My major goal is to do VAE such that my prior is Beta and my posterior is also Beta; so I'm thinking how to reparameterization trick for Beta. What I want to do, is instead of directly sampling from $$Beta(\alpha,\beta)$$ (because couldn't do backpropagation), I want first generate $$\epsilon \sim \mathcal{Q}$$ some easily sampled distribution, then apply some deterministic function that involves $$\alpha, \beta$$, such that after the transformation it follows $$Beta(\alpha,\beta)$$.

• Why do you want to reparametrize it? – Tim Oct 2 '19 at 18:22
• I edited your question by adding the crucial details that you mentioned in the comments. – Tim Oct 3 '19 at 14:27

There is always the obvious inverse cdf representation: $$X=F_{\alpha,\beta}^{-1}(U)$$ where $$F_{\alpha,\beta}^{-1}(\cdot)$$ is the inverse cdf (quantile function) of the Beta $$\mathcal Be(\alpha,\beta)$$ distribution.
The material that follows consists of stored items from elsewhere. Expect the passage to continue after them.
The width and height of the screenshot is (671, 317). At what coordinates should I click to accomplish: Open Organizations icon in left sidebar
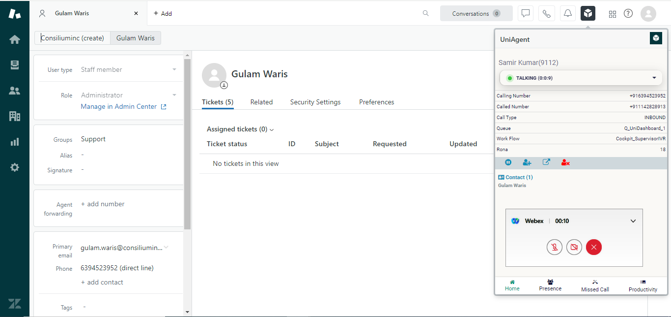(x=15, y=116)
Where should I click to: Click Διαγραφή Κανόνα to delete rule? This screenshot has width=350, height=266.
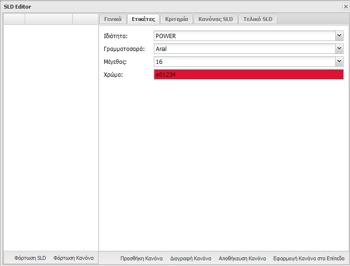(x=190, y=258)
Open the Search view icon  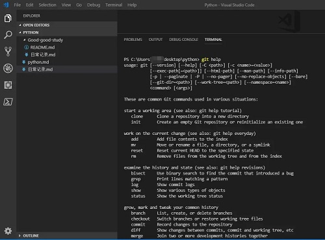(x=8, y=35)
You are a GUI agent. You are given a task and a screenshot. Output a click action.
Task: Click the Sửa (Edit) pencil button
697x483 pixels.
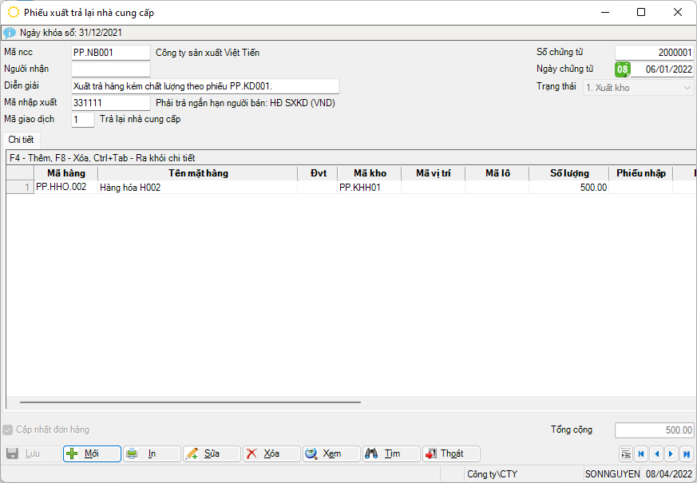coord(212,453)
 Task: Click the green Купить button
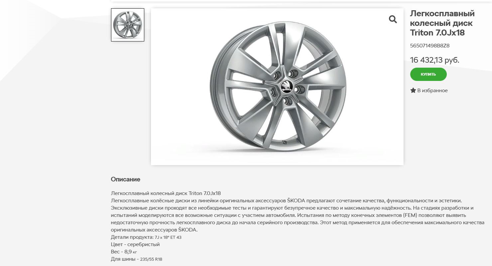click(428, 74)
Otherwise, the Wikipedia page lists a large collection of connections with other standard distributions, like the Gamma and the F distributions. For integer valued $$\alpha$$ and $$\beta$$, the Beta $$\mathcal Be(\alpha,\beta)$$ distribution is the distribution of an order statistic of a Uniform sample.
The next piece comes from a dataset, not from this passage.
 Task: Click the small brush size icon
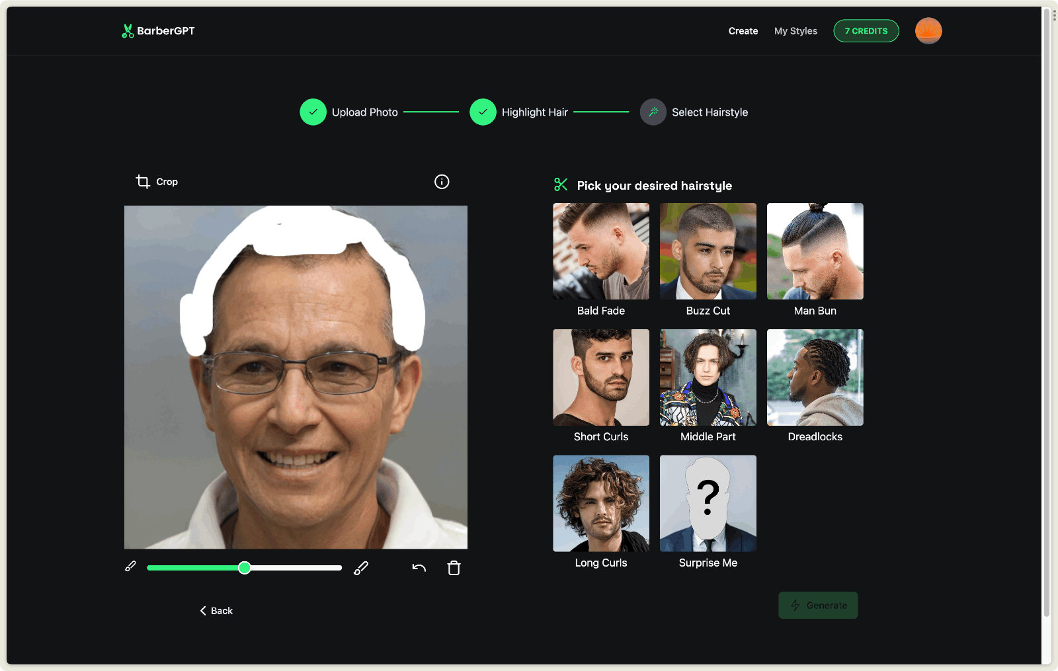131,567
• Hi thanks for the reply; I feel I didn't make the post clear. My major goal is to do VAE such that my prior is Beta and my posterior is also Beta; so I'm thinking how to reparameterization trick for Beta – ElleryL Oct 2 '19 at 19:37
• @ElleryL this is what the answer seems to suggest: that you can generate $\epsilon \sim \mathcal{U}(0, 1)$ and then just pass it through the inverse cumulative distribution function of beta $X = F^{-1}_{\alpha,\beta}(\epsilon)$, that is a deterministic function. – Tim Oct 3 '19 at 14:44
• @Tim; thanks for the help; so I guess the trick would be using Kumaraswamy to approximate the inverse of CDF Beta as mentioned stats.stackexchange.com/questions/51820/…. here as my deterministic function ? – ElleryL Oct 3 '19 at 15:32

If you mean representing every beta-distributed random variable as some simple function of the two parameters $$\alpha,\beta$$ and some "standard beta" random variable, then probably it cannot be done.

One alternative to the simple standard way of parameterizing this family of distributions that has crossed my mind is as follows.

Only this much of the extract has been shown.